How difficult could it possibly be to learn to play that instrument considering that I had been fiddling around with a guitar since I was thirteen? Well, I soon realized that I was not thirteen any more and that unless I miraculously acquired the gift of great ear-hand coordination, I would have to learn to read music. I was ok as long as I stayed within the seven keys in the middle of the piano but if I tried to stray above or below, or attempted to read sharp or flat notes, I invariably fell flat on my musical face with excrutiating sharp pains everywhere.

How could it be that something that appeared so simple to do when an experienced pianist played the instrument became so complicated and difficult when I tried to do it myself? It looked simple enough: hit keys either simultaneously or in sequence using the fingers of both hands. I understood that my difficulty stemmed from the necessary mental translation between sheet music and the actual sound generating actions.

I knew that if someone could show me the proper sequences of fingers stroking keys, a few at a time, I could definitely learn how to play. Short of watching a pianist play repeatedly the same combination of notes until I "get it" and then proceed to the next sequence, only a series of diagrams that looked enough like a piano keyboard would do the trick for me. Don't tell me how to do it, show me.

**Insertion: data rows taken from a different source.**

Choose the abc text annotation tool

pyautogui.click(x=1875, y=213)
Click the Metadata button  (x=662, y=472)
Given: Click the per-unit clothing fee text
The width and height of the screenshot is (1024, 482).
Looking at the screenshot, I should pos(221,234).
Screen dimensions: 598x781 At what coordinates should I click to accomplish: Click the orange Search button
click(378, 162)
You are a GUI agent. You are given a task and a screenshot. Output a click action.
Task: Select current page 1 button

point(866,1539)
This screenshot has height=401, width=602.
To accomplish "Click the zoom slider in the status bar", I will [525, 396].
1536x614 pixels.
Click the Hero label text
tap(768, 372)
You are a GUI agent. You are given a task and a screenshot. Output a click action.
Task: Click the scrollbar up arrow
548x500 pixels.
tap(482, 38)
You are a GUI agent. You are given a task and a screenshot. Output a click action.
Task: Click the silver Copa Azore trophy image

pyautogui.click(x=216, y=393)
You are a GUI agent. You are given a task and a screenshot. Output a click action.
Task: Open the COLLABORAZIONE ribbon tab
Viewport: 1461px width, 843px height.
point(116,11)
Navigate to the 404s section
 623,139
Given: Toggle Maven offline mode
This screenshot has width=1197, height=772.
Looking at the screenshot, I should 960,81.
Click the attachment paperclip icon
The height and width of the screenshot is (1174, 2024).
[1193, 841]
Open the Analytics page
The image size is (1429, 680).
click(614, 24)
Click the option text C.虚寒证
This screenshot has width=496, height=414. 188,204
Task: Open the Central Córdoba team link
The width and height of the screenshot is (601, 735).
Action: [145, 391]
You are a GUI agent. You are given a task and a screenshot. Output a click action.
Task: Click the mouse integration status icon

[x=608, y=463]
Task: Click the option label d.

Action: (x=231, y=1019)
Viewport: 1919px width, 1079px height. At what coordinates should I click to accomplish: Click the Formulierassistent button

I now had to come up with diagrams that were essentially the same for both hands and that represented all of the keys stroked in one part and the order and duration of the note events in a second part. Space and time. Location and timing. Where and when. This approach would ensure that if it could be played, it could be drawn. The representation would also have the same historical aspect of all written languages, namely that of always being available for the looking. Thus was conceived the PianoPic.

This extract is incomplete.